Records for the task:
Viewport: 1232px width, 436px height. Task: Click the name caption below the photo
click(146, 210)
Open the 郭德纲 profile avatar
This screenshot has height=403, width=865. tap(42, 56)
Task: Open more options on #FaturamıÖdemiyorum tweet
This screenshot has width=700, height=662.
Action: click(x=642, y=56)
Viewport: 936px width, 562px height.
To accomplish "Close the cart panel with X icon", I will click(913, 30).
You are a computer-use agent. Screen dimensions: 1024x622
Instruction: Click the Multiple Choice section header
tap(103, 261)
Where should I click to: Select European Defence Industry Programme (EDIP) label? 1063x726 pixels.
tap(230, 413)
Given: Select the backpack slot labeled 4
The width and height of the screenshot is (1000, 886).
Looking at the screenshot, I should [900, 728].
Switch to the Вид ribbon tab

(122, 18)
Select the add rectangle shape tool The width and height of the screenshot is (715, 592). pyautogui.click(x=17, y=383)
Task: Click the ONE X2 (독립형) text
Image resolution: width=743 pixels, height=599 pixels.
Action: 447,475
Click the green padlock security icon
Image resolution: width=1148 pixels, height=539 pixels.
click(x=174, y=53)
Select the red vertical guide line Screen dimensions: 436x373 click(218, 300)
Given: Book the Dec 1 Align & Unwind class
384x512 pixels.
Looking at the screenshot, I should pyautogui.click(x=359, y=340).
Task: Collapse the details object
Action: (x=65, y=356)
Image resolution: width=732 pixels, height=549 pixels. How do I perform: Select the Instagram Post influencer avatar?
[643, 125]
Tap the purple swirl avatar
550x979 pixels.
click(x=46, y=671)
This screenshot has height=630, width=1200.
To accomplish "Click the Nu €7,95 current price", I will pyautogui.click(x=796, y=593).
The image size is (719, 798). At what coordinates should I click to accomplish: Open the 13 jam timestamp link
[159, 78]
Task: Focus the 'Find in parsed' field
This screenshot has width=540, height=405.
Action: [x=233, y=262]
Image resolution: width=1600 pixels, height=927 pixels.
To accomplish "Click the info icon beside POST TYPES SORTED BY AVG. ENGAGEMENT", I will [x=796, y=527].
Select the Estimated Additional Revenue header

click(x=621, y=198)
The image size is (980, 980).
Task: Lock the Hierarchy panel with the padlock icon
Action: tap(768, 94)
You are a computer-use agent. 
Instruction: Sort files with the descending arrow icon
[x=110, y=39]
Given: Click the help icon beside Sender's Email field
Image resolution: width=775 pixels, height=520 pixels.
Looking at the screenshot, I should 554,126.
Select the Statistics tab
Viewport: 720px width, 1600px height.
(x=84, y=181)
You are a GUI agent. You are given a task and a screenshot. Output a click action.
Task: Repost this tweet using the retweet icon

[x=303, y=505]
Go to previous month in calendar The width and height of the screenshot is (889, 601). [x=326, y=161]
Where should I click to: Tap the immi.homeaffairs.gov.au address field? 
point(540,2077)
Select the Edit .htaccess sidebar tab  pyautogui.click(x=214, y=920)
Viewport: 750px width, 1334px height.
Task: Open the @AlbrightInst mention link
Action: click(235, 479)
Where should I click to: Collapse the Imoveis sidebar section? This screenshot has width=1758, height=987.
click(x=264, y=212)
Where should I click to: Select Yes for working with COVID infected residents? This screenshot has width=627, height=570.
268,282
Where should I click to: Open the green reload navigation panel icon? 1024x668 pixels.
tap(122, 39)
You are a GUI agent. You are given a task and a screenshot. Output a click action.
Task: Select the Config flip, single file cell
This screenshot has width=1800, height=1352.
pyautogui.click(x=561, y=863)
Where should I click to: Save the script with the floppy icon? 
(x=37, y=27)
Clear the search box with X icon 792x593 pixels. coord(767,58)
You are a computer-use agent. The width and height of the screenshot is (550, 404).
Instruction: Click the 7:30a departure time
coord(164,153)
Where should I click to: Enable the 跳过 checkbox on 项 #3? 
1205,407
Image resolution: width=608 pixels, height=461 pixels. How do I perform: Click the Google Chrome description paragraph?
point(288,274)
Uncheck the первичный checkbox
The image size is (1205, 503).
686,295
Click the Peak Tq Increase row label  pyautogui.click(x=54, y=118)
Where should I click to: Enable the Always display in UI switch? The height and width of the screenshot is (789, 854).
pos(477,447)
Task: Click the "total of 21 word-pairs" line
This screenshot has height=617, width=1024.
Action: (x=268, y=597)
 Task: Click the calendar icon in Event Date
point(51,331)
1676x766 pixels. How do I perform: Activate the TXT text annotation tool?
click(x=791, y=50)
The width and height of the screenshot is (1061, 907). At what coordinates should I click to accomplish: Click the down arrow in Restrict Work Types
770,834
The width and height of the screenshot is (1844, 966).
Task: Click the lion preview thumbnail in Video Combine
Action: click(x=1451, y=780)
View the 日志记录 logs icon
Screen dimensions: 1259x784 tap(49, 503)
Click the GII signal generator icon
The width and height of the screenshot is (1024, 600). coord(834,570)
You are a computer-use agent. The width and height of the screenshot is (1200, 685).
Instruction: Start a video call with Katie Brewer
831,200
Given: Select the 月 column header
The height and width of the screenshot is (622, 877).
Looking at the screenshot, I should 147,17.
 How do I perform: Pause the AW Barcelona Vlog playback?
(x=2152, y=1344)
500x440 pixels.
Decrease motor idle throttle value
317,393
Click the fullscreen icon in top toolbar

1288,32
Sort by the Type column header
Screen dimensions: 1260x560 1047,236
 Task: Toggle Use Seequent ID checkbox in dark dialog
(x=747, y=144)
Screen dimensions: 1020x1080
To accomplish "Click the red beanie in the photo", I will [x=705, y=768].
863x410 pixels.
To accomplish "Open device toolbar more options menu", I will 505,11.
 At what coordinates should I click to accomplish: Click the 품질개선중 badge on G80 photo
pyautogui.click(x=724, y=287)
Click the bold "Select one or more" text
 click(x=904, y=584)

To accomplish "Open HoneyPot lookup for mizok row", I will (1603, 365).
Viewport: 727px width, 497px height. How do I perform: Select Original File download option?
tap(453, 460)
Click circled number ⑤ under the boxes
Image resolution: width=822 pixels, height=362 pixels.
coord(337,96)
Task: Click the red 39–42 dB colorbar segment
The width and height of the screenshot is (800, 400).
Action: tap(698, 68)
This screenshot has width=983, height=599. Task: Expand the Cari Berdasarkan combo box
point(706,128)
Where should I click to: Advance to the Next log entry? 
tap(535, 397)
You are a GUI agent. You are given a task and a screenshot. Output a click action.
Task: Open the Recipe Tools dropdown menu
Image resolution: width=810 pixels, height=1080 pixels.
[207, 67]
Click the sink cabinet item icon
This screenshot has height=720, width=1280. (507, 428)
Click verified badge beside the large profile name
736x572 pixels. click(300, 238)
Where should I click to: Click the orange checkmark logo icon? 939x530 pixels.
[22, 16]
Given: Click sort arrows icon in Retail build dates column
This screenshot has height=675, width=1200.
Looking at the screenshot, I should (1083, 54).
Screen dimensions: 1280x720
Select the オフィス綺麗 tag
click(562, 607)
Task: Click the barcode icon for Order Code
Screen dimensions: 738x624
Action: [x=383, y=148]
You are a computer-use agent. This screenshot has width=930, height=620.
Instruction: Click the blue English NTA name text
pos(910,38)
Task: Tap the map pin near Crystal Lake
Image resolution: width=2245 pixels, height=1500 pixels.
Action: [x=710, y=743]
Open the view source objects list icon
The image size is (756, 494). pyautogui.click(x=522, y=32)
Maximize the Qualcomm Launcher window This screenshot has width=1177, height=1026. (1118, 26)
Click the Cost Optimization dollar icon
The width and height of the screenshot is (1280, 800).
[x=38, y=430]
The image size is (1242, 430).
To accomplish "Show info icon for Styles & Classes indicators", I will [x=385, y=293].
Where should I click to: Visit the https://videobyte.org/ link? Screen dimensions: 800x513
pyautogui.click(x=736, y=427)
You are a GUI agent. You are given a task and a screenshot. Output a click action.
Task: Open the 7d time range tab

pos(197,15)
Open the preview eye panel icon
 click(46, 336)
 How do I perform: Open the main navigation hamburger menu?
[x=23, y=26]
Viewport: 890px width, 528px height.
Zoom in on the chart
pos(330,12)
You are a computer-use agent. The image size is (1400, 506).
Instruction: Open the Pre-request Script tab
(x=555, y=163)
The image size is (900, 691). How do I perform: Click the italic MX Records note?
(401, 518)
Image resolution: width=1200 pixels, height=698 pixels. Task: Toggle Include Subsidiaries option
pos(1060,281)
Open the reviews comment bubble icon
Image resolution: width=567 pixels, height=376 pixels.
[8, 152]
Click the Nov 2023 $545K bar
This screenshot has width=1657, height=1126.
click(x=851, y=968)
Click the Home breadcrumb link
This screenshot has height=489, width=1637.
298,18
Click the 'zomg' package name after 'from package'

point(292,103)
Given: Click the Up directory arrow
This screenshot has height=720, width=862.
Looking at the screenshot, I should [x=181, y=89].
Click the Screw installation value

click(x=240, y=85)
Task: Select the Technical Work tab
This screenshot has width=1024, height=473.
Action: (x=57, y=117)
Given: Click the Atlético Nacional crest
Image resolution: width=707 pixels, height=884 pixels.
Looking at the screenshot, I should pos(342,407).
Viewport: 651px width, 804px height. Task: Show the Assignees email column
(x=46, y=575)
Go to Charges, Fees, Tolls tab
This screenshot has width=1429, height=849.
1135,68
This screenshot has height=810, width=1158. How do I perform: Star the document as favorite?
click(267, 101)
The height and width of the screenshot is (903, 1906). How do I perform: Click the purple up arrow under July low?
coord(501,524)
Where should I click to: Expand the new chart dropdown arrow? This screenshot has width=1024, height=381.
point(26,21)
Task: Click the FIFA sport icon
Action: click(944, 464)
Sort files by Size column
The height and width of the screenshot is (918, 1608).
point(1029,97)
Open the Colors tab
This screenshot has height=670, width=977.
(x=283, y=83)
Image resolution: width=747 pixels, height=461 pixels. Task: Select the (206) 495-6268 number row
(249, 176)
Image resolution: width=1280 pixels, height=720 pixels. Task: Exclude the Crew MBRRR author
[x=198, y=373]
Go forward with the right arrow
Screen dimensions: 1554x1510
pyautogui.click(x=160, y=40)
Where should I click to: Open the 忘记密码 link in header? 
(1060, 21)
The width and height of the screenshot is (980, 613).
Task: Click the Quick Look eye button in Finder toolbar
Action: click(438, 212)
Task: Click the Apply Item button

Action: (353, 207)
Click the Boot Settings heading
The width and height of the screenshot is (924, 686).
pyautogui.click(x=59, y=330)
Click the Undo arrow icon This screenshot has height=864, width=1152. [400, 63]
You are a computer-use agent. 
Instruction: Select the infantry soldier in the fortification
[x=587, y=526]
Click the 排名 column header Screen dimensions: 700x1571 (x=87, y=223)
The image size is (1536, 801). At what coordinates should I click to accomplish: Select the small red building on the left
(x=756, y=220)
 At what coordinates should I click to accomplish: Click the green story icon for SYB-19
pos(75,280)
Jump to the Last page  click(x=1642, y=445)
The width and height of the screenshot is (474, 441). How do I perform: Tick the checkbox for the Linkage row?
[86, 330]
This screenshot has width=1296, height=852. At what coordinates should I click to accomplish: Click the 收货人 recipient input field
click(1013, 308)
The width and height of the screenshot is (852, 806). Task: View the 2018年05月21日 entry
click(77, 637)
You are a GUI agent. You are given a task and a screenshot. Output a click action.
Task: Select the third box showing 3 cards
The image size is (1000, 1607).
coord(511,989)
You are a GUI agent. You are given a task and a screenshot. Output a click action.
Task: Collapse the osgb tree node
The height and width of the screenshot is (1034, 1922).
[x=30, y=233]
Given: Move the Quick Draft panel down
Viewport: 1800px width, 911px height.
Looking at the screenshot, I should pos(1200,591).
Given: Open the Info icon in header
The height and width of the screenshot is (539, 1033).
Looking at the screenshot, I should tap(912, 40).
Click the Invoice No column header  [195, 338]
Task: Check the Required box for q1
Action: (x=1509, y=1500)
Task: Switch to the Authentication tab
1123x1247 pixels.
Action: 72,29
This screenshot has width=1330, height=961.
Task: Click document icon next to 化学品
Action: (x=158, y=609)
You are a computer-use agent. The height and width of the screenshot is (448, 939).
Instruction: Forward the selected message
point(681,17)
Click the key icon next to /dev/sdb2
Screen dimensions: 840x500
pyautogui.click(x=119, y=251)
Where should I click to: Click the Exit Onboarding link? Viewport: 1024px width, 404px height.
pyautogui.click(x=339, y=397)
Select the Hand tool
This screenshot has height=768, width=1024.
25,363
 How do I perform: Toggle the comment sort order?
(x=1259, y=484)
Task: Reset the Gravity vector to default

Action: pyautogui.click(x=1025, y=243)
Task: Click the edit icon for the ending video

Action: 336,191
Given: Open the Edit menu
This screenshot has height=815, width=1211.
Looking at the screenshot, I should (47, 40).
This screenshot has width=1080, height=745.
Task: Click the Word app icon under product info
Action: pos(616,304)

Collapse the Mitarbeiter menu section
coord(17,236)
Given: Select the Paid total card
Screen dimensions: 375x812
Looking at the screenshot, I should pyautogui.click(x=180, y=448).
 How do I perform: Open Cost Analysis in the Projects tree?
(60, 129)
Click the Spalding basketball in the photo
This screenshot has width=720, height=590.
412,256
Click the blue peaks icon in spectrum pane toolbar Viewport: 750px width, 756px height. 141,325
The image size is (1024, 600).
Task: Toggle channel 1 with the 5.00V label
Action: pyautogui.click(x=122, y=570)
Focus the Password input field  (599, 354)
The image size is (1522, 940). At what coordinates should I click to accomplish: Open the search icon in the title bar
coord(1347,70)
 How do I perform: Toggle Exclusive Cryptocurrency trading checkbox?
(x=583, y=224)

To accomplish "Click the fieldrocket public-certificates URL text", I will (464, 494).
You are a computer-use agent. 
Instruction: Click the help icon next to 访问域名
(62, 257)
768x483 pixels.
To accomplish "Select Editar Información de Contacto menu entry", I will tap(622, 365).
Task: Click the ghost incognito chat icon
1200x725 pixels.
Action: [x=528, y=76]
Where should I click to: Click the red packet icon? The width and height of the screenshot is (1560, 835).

Goal of the exercise: Using the data above, restate word for word the lines from its opening line through the line that contains "Viewport: 936px width, 562px height.", and no more.

Result:
Viewport: 1232px width, 436px height. Task: Click the name caption below the photo
click(146, 210)
Open the 郭德纲 profile avatar
This screenshot has height=403, width=865. tap(42, 56)
Task: Open more options on #FaturamıÖdemiyorum tweet
This screenshot has width=700, height=662.
Action: click(x=642, y=56)
Viewport: 936px width, 562px height.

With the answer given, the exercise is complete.